Across the entries, count the lines that include "panel" and report only that number.

(Available data Opens)

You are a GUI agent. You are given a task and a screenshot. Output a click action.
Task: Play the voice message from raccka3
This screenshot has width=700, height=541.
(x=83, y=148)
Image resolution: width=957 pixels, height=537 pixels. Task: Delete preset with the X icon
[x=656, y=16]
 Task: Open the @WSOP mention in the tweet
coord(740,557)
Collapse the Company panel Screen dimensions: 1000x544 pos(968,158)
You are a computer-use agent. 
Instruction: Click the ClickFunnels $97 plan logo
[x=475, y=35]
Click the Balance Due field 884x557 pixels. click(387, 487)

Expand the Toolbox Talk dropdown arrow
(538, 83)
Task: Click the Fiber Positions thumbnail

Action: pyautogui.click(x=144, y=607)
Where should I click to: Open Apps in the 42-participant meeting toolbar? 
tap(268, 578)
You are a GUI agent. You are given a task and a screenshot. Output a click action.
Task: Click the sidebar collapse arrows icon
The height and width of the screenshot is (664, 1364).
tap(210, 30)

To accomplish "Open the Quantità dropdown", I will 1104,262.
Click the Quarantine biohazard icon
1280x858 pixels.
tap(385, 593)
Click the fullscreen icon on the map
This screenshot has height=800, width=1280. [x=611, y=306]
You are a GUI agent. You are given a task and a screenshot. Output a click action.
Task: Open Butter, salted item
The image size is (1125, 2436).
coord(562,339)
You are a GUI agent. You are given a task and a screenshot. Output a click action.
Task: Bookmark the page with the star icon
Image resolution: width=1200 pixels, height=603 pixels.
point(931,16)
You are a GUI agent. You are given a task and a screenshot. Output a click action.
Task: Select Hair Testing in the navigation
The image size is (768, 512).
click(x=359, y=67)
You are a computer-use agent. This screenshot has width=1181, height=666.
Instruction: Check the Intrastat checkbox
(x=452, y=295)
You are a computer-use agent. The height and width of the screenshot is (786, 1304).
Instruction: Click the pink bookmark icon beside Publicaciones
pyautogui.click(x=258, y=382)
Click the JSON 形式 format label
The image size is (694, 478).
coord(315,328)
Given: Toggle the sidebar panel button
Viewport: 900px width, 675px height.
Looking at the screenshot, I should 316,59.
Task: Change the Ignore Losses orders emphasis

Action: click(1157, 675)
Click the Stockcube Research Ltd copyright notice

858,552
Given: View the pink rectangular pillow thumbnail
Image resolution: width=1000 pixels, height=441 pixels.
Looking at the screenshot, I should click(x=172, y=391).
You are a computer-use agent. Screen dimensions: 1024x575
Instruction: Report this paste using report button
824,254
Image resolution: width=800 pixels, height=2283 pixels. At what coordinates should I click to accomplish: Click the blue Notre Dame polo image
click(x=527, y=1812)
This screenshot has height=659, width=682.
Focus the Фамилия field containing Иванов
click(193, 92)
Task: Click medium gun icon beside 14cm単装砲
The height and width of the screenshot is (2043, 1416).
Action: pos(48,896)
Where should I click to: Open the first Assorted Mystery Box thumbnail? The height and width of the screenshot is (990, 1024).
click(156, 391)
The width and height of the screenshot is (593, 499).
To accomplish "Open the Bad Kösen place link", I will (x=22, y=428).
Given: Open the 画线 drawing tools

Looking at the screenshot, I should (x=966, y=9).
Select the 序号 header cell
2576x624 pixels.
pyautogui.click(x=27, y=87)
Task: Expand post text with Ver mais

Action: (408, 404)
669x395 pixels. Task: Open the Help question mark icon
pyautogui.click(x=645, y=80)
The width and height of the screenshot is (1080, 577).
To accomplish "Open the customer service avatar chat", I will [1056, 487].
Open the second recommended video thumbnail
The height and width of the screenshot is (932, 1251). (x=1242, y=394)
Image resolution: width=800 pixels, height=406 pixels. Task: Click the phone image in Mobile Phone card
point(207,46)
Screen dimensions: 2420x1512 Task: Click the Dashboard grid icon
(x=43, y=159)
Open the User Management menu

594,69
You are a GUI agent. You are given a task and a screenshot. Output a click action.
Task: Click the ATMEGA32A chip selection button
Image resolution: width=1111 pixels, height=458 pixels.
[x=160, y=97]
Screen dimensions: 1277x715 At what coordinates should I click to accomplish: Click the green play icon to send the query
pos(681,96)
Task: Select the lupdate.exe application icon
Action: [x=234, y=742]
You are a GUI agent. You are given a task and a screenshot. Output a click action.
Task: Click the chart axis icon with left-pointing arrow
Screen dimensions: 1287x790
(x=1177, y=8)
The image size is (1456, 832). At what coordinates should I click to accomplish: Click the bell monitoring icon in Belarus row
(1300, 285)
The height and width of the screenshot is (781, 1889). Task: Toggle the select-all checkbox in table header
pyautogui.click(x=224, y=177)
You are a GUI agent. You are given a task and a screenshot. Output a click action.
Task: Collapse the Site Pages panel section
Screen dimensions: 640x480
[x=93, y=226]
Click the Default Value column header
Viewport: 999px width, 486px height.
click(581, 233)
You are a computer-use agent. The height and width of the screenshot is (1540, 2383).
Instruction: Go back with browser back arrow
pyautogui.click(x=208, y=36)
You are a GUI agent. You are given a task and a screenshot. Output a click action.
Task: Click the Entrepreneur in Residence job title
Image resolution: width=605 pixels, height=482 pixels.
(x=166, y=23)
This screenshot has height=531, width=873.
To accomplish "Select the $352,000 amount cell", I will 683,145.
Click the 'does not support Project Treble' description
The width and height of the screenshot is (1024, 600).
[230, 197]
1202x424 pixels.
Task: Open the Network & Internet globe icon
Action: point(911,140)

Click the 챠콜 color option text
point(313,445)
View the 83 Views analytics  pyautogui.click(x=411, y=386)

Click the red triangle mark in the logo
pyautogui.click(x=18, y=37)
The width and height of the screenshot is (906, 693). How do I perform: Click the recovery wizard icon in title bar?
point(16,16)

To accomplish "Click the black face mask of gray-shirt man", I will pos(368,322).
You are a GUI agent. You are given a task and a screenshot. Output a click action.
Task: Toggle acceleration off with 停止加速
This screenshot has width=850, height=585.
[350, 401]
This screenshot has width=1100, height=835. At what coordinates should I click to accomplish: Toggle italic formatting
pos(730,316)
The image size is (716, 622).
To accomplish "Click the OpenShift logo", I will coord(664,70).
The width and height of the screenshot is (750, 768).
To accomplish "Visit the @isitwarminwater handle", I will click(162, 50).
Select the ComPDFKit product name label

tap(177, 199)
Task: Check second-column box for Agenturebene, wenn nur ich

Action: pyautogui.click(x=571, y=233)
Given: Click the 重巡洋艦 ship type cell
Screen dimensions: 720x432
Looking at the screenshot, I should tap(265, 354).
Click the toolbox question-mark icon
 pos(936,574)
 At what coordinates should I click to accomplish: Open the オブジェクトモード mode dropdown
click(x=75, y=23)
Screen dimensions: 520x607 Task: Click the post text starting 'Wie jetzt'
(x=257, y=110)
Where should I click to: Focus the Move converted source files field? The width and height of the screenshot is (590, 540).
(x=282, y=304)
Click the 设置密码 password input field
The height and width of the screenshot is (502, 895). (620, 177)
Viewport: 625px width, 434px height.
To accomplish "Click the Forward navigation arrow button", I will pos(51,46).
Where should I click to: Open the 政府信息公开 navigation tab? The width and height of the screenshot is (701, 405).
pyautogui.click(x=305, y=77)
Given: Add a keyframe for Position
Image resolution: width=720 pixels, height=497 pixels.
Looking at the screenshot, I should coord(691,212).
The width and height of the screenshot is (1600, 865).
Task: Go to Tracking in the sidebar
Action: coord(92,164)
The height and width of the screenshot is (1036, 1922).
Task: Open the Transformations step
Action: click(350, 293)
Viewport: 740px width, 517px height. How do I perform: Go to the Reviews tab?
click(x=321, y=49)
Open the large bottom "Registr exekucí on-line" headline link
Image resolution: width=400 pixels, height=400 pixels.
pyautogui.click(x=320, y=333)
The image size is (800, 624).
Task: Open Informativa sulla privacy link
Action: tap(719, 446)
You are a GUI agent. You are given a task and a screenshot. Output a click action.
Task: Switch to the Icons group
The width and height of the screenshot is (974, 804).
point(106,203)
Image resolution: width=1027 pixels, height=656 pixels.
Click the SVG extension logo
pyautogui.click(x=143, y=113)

(Available data Closes)

Written reply:
3